Report, from the records below, every line where the word "computer" appears.
=== Begin Enclosure ===
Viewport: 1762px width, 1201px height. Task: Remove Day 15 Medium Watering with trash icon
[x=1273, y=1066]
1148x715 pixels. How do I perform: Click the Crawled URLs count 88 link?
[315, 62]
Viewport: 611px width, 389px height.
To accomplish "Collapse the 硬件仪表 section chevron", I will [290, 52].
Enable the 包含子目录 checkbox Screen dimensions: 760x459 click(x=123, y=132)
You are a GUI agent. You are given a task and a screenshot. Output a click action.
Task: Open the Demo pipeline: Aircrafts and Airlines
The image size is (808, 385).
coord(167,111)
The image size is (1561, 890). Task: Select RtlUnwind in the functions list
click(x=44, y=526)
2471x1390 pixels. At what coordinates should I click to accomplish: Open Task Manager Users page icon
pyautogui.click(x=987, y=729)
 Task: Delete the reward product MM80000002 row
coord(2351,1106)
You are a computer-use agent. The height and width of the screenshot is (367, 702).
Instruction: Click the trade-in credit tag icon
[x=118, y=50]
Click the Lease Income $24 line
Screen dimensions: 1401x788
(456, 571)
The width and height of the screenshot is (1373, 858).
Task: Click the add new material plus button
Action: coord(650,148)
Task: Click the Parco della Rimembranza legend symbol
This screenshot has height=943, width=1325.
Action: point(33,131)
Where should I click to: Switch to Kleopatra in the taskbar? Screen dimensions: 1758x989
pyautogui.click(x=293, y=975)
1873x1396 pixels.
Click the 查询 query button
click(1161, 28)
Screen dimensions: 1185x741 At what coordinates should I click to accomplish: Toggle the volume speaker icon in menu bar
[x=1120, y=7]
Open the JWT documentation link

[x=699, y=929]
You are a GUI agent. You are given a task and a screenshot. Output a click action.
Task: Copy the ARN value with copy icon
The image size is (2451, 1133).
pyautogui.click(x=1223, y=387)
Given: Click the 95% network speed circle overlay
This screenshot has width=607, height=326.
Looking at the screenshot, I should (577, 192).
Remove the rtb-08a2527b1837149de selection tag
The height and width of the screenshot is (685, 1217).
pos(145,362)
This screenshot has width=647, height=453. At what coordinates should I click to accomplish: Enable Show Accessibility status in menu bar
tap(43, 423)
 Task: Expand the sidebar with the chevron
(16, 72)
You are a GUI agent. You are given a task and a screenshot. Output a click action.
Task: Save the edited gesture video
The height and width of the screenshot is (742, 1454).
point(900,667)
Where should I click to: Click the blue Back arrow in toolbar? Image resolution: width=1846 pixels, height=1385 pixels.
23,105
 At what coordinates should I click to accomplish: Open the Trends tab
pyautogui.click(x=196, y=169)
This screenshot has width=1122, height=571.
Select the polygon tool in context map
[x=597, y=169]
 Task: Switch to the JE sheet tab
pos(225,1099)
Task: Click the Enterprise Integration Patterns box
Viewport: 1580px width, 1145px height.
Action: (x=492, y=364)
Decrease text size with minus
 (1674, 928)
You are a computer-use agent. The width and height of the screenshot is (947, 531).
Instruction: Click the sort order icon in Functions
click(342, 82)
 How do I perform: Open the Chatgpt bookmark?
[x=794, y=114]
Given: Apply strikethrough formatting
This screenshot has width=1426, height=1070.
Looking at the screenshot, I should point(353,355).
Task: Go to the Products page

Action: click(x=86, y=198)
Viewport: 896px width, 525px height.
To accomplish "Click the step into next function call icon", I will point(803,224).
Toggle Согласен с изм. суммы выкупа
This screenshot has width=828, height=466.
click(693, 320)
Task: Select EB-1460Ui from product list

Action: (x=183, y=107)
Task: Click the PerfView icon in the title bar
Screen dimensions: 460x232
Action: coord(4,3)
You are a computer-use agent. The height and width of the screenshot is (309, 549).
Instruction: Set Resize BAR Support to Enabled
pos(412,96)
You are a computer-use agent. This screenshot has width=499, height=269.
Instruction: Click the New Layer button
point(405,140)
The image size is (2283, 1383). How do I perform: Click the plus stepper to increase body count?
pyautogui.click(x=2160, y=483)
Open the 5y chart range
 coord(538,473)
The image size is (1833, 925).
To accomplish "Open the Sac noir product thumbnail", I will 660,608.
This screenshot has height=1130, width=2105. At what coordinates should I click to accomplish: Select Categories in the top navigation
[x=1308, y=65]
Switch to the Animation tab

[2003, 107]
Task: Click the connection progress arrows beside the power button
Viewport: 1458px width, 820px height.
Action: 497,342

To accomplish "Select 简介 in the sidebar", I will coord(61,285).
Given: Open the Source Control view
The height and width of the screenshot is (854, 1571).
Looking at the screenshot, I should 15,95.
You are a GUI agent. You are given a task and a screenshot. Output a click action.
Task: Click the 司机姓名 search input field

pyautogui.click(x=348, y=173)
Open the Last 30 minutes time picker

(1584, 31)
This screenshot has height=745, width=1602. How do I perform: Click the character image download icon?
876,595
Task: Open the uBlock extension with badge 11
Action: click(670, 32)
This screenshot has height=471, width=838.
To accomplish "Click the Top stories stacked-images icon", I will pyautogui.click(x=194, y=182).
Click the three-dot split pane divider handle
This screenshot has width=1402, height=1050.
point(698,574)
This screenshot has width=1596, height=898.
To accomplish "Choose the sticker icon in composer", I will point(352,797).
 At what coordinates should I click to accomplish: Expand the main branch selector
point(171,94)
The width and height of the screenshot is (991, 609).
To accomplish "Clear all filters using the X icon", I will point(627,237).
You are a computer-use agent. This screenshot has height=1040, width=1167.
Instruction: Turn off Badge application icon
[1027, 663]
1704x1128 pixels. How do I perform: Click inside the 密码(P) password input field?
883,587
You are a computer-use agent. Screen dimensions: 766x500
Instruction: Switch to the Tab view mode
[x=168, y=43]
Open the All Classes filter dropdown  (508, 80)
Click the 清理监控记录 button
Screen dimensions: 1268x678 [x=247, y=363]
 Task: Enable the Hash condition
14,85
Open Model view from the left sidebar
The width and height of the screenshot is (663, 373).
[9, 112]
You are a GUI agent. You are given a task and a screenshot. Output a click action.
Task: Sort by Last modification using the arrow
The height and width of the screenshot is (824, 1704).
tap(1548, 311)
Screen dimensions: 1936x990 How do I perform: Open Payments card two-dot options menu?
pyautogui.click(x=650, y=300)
=== End Enclosure ===
● RESULT OF THE TASK
You are a computer-use agent. The height and width of the screenshot is (367, 702).
You are a computer-use agent. The width and height of the screenshot is (947, 531).
You are a computer-use agent. The height and width of the screenshot is (309, 549).
You are a computer-use agent. This screenshot has width=499, height=269.
You are a computer-use agent. This screenshot has height=1040, width=1167.
You are a computer-use agent. Screen dimensions: 766x500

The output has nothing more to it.